私の母が亡くなった後、彼はずっと私の傍にいてくれた。おかげで、寂しい気持ちは、どこかと消えていった。
はずだった
二人で電車を降り、改札を出た後、遠くの方から爆発音が鳴る。しばらくすると、大きな地響きが街を混乱させる。私は祐に手を引かれ、走り始めた。すると目の前にメガネを掛けた白衣姿の男性が現れた。私にとっては見覚えのある顔だった。驚愕の中、私は白衣の男の名を口にした。
「貴方は……スペンサー・ノースロプ」
白衣の男は口を開いた「私を知っているとは……光栄だ」
祐は状況を理解できず、二人の顔を交互に見た。そして私は怒りの感情を抑えながらスペンサーを睨み、震える声で話す。

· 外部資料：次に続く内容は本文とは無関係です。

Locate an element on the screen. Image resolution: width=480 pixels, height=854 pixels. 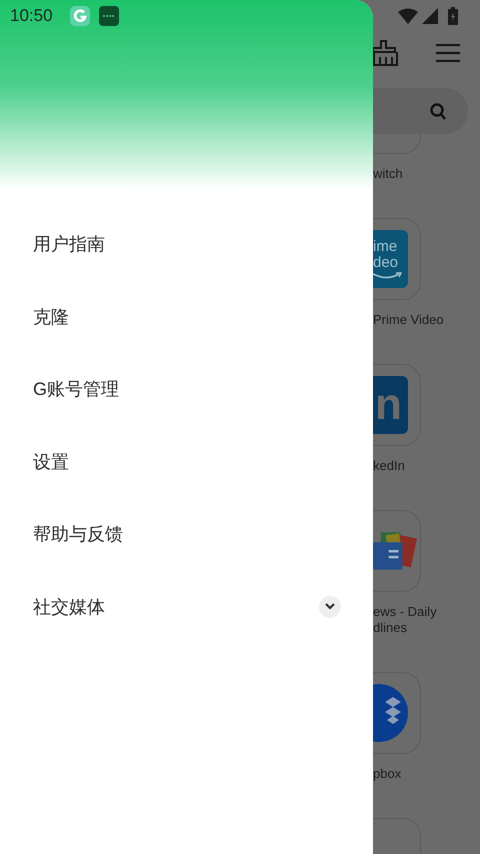
logo-text: ime is located at coordinates (386, 246).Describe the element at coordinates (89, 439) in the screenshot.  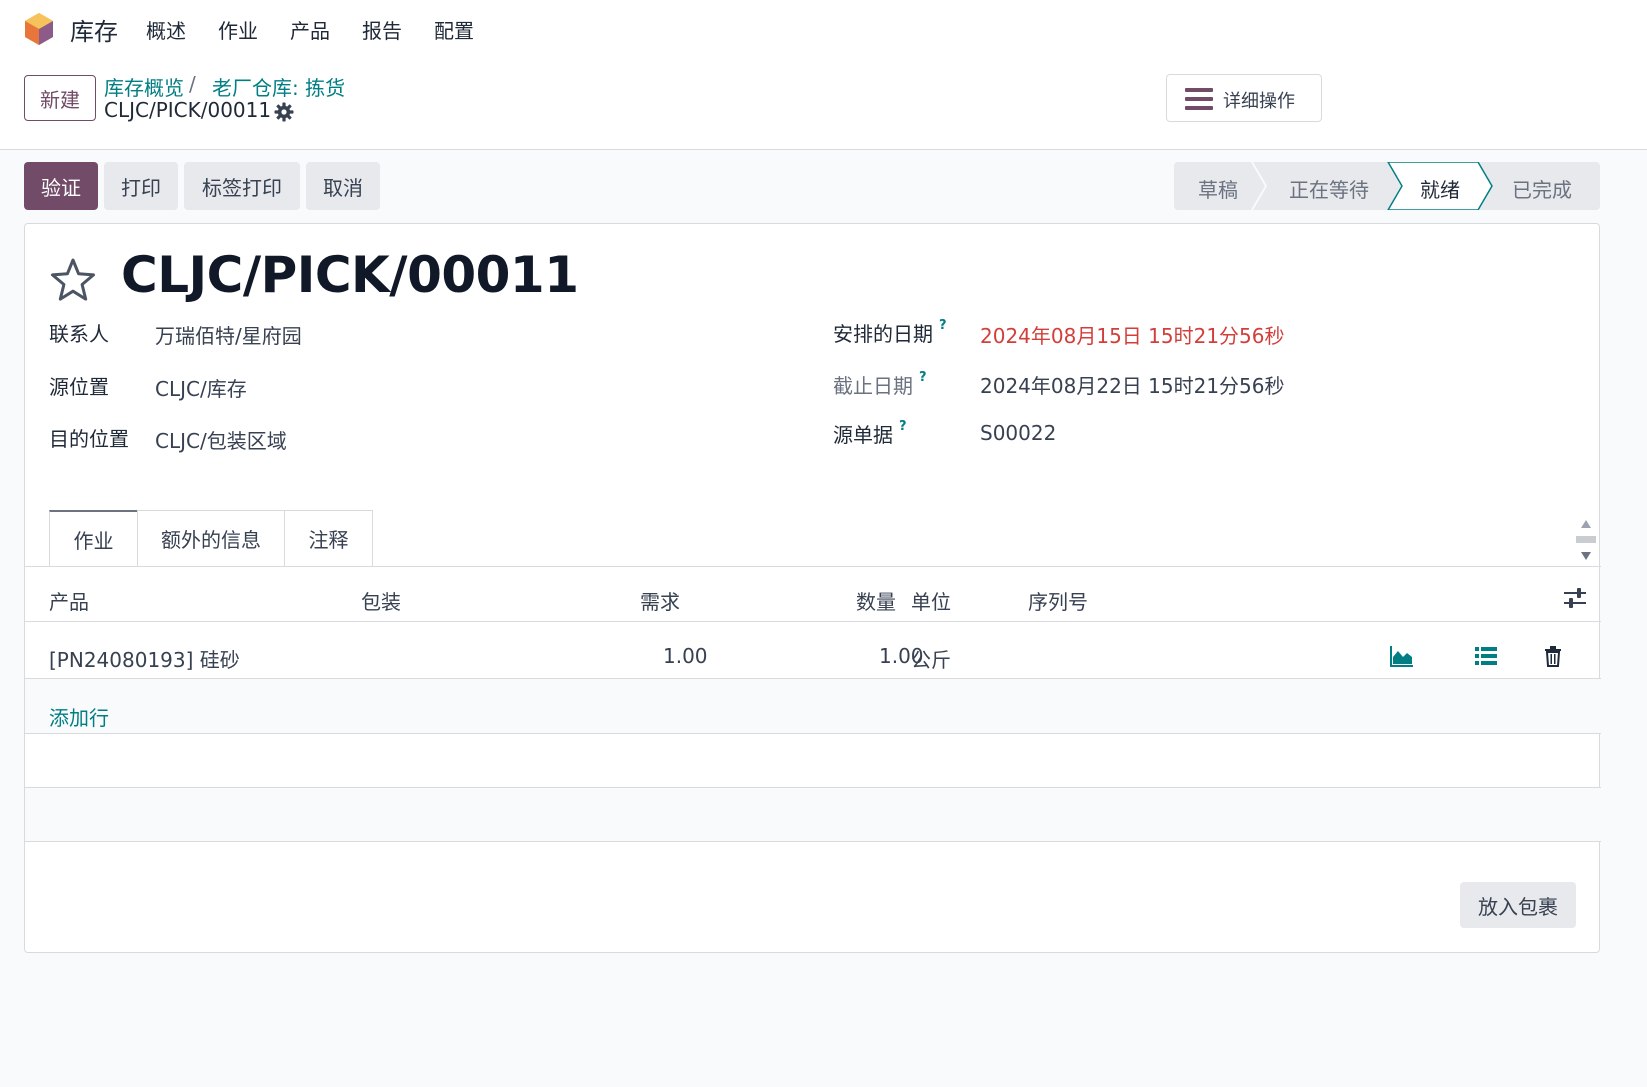
I see `dest-location-label: 目的位置` at that location.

「忘れるも何も、貴方は私の目の前で私の母を殺した。丁寧に自己紹介までしてね……忘れたくても忘れられるわけがないじゃない!」
「知らないな……お前の顔に見覚えはない」スペンサーは見下すように美姫を見た。
祐は美姫の肩を掴み、何か言いかけた美姫を止め。口を開く。
「殺した人の顔や名前を覚えてないってか……」
スペンサーの口元が変に、にやける。「いちいちトイレに行く回数を数えないだろ。それと一緒だ。」
美姫は怒りが頂点に達し、スペンサーに飛びかかろうとする。しかし祐はスペンサーを睨みながらも美姫の手を掴む。祐は感情を抑え、最善の策を考える。

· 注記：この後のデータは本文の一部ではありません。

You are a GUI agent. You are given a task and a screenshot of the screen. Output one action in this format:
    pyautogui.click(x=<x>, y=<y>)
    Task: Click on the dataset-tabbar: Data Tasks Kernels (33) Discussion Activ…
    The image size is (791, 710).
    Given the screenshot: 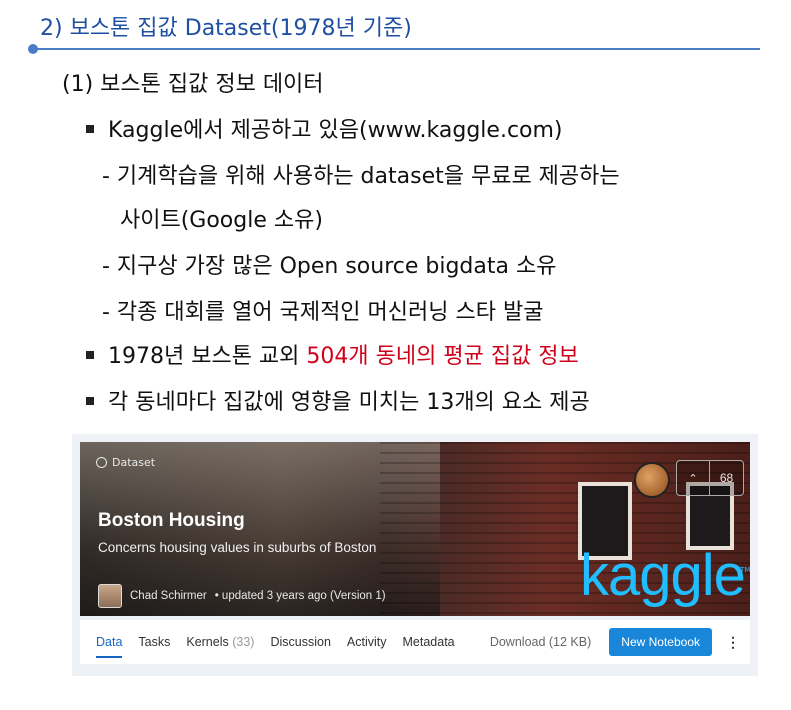 What is the action you would take?
    pyautogui.click(x=415, y=642)
     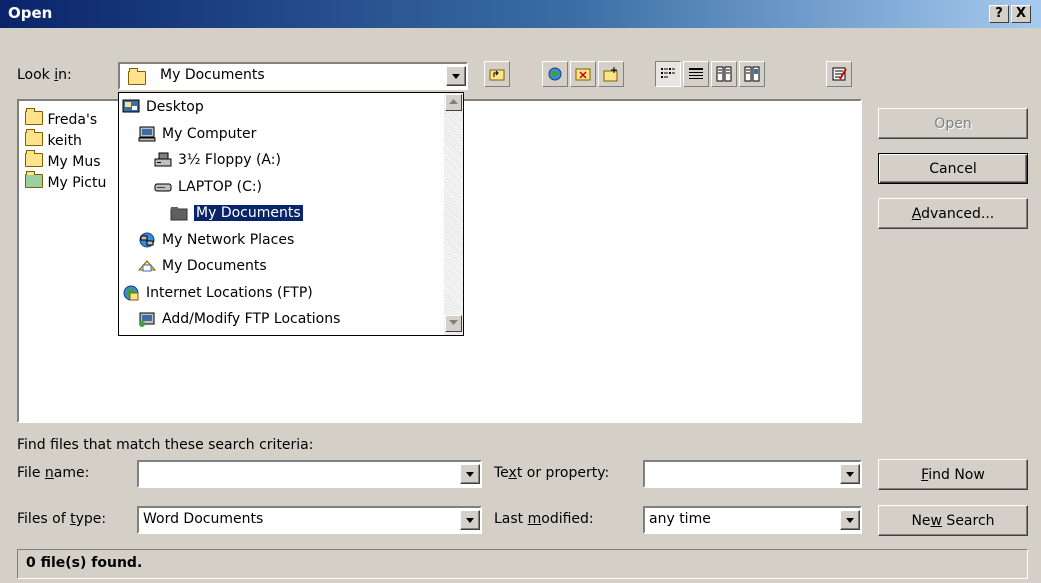 What do you see at coordinates (212, 75) in the screenshot?
I see `look-in-value: My Documents` at bounding box center [212, 75].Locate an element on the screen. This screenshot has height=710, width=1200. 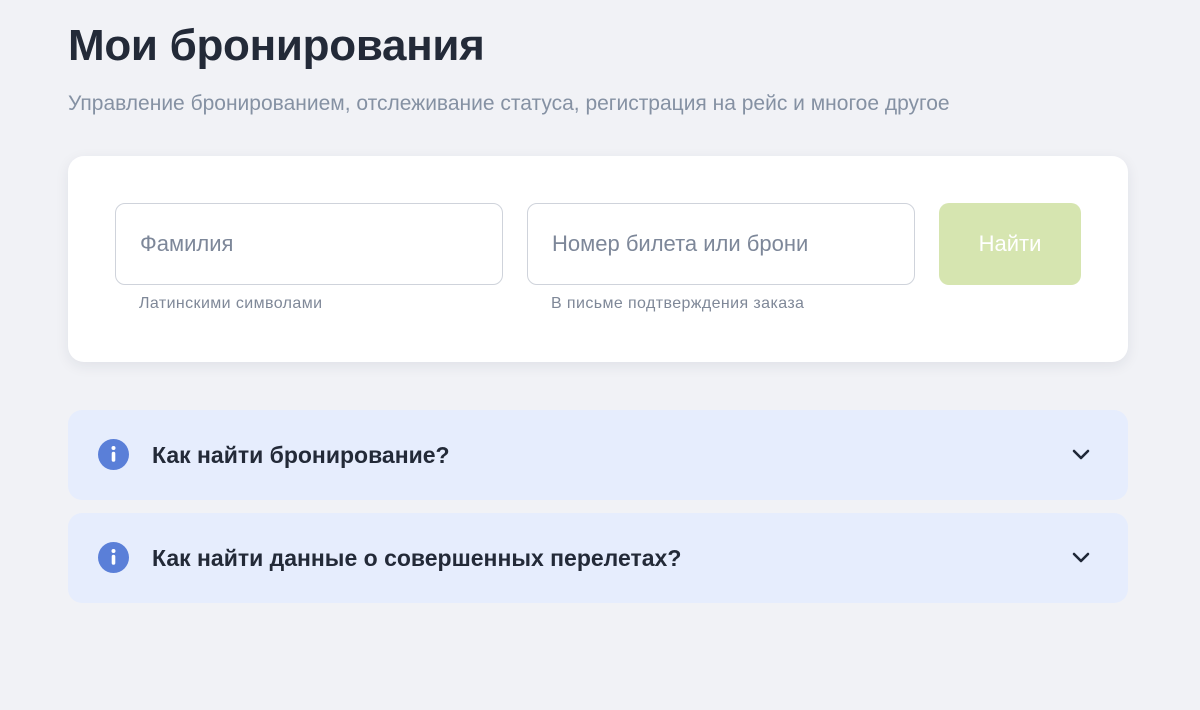
faq-question-label: Как найти бронирование? is located at coordinates (301, 455).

「少年、お前は頭がキレる……どうだ? 私の元へこないか?」
私は我に返った。祐まで奪われたくない。だからと言って、私がスペンサーを倒せる筈もない。
『力が欲しいか……?』
誰……?
『力がほしいか……其方に力を分け与えよう…しかし、今までの生活を捨てることになる……修羅の道を歩む覚悟はあるか……?』
「あります……私に力をください! 修羅の道は覚悟の上です!」
『そうか……たった今其方に力を分けた……しかし今のお主では此奴は倒せぬ……逃げよ。迎えの者をそっちに送った。そこにいる人間の男をそこに残し、迎えの者と共に来るが良い』
祐とお別れだ……。そう覚悟した私は、祐の額に触れ催眠で眠らせた。どうやら幾つかの能力は、本能に刻み込まれているようだ。私は、咄嗟に祐を抱え、逃がさないとばかりに手を触手に変え攻撃してくるが、私はそれを避け、物凄い速さでその場を離脱した。私は自分の身に起きてる事について驚きを隠せなかった。
私は、しばらく逃げ続けていると、目の前に金髪の髪をした男性に呼び止められた。
「お前が、ロードが力を分けたという女か。」
私は心当たりがあった。しかし確認のために、問いを返してみた。
「ロードって、さっきの声の子の事……?」
「多分それに間違いない、俺は黄の守護者、ニルス・ヴォルティ! ニルスって呼んでな!」無邪気に微笑む彼を見て、美姫は心のどこかで安心していた。
「私は、梅小路 美姫、よろしく」私も自己紹介をした。
そして彼は私の頭に触れた。私が驚くと同時に、見覚えのない場所に飛ばされていた。
「よく来たな」目の前にいたのは、髪が白い少女であった。